Se la quedó mirando como un soldado de juguete reacio a ceder a ninguna distracción. Después, su mirada se suavizó, y una sonrisa se insinuó en sus labios antes de que controlara el impulso.
– Señora Hamilton. Claro que me acuerdo; es la hija de Tony. ¿Qué la trae por aquí?
– Ahora trabajo para el Omaha Journal.
– Ah -el rostro de soldado reapareció.
Debía idear algo o lo perdería. Reparó en el pelo engo- minado y peinado hacia atrás de Gillick, en el olor penetrante de su aftershave. Hasta el fino bigote estaba cuidadosamente afeitado. No tenía ni una sola arruga en el uniforme, y llevaba la corbata bien anudada contra el cuello y sujeta con un alfiler dorado. Una rápida mirada le bastó para ver que no llevaba alianza.

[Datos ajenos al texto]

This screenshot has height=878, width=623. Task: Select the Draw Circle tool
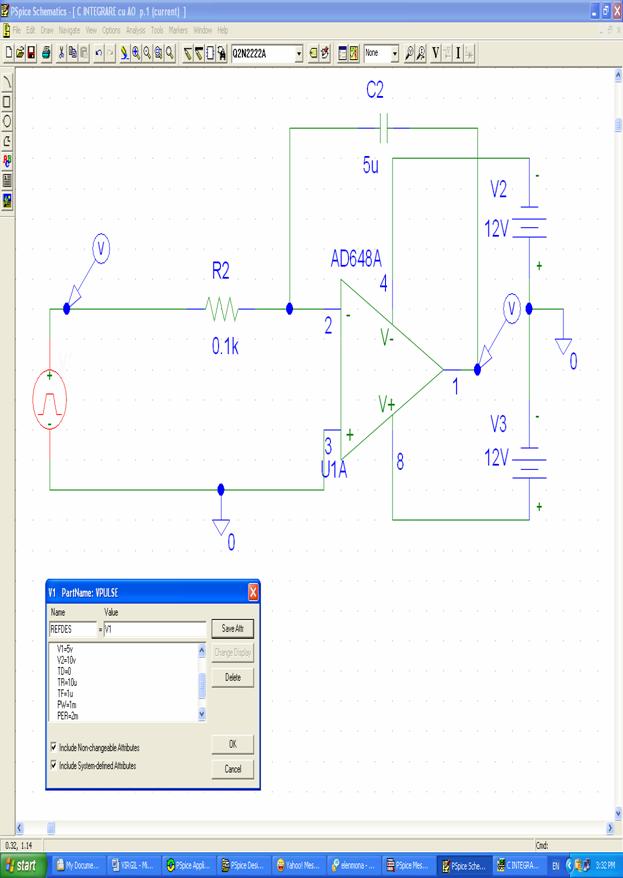[8, 120]
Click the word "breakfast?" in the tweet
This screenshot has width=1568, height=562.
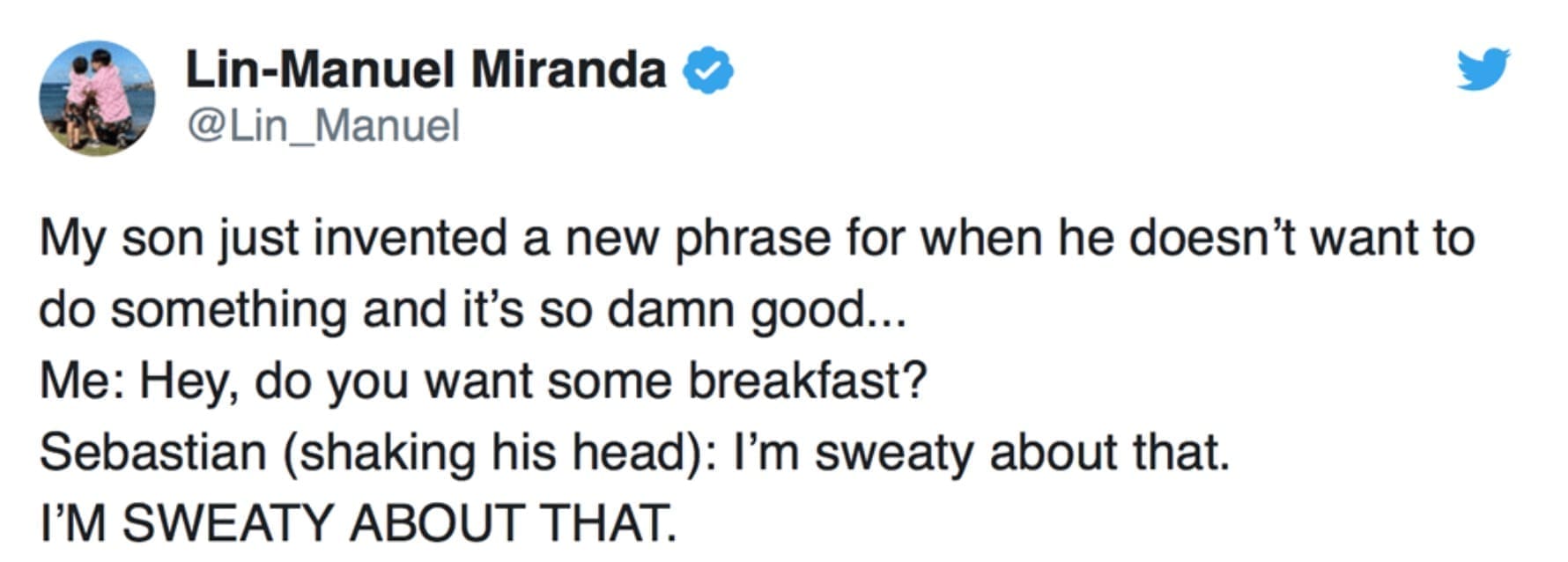tap(807, 381)
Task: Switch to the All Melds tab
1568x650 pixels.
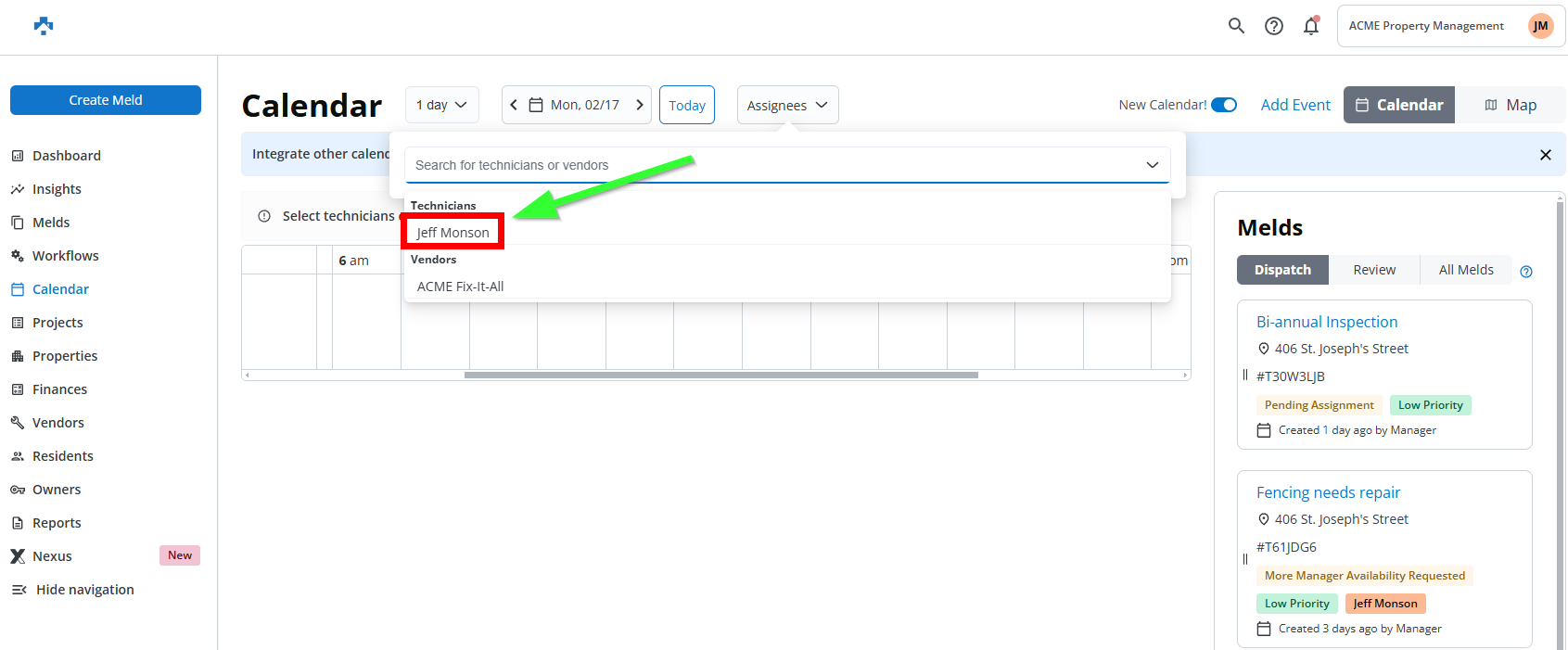Action: pos(1465,270)
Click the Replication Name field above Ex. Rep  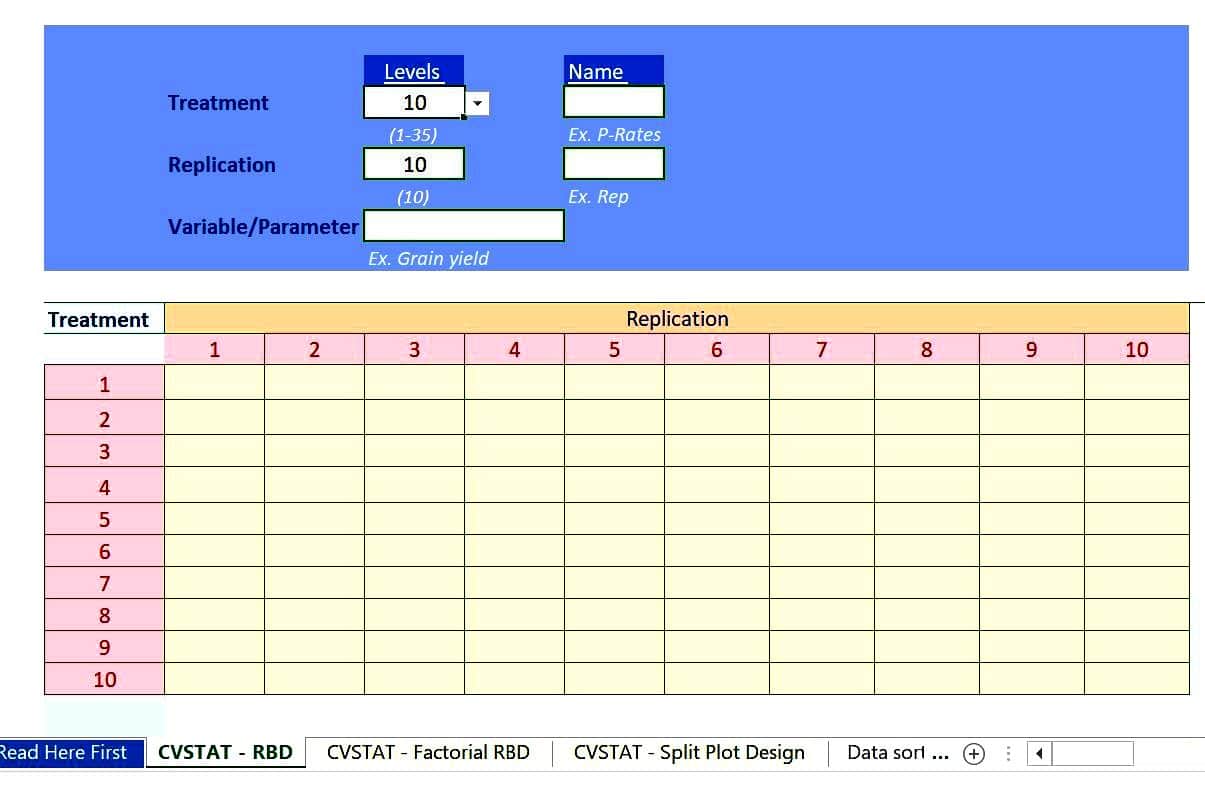[x=613, y=163]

– No puedo creer lo embarrado que está este sitio. ¡Qué tonta soy!, hasta he perdido los zapatos -se señaló los pies manchados de barro con las uñas pintadas de rojo asomando por debajo de las medias. Gillick echó un vistazo a los pies, y a Christine la complació ver que deslizaba la mirada por sus largas piernas. La incómoda minifalda compensaría por fin su incomodidad.

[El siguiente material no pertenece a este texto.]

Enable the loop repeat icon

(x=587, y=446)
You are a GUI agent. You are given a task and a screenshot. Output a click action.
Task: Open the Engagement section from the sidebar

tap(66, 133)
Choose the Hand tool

– Sí, señora, es un asco -Gillick cruzó los brazos y se balanceó sobre los pies, claramente inquieto-. Tenga cuidado, no vaya a resfriarse -una ojeada más y, en aquella ocasión, sus ojos abarcaron algo más que las piernas. Christine notó cómo detenía la mirada a la altura de sus senos y se sorprendió arqueando la espalda para que la chaqueta se le abriera un poco más.
– Menudo lío se ha armado, ¿verdad, Eddie? Es Eddie, ¿verdad?
– Sí, señora -pareció agradarle que lo recordara-. Aunque no estoy autorizado a hablar de lo ocurrido.
– Por supuesto. Lo entiendo -se inclinó hacia él, a pesar del olor de aftershave. Incluso sin zapatos era casi de su misma altura-. Sé que no tienes permiso para hablar del pequeño Alverez -le susurró al oído.
Los ojos de Gillick reflejaron sorpresa. Enarcó una ceja, y su mirada volvió a suavizarse.
– ¿Cómo se ha enterado? -se volvió para comprobar si alguien lo estaba escuchando.
Bingo. Había dado en la diana. Debía andar con cuidado para no echarlo todo a perder.
~Bueno, ya sabes que no puedo revelar mis fuentes de información, Eddie -¿interpretaría su voz queda como un murmullo seductor o como una artimaña? La seducción nunca había sido su fuerte o, al menos, eso le había asegurado Bruce.
– No, claro -Gillick movió la cabeza; había mordido el anzuelo.
– Imagino que no habrás podido ver nada. Como te ha tocado estar aquí, haciendo el trabajo sucio…
– No, no. Lo he visto todo -sacó pecho, como si afrontara casos como aquél todos los días.
– El niño está en muy malas condiciones, ¿eh?
– Sí, el hijo de perra lo ha destripado -susurró Gillick sin ápice de emoción.
La sangre le bajó de la cabeza, y sintió débiles las rodillas. El muchacho estaba muerto.
– ¡Eh! -gritó Gillick y, por un momento, Christine pensó que había descubierto el engaño-. ¡Apague esa cámara! Disculpe, señora Hamilton.
Mientras Gillick intentaba hacerse con la cámara del Canal Nueve, Christine regresó a su coche. Se sentó con la puerta abierta, abanicándose con el bloc de notas vacío e inspirando hondo el aire fresco de la noche. A pesar del frío, tenía la blusa pegada al cuerpo.
Danny Alverez estaba muerto, asesinado. Citando al ayudante Gillick, «destripado».
Christine ya tenía su primer reportaje importante y, sin embargo, en la boca del estómago, el hormigueo se había transformado en siseo de cucarachas.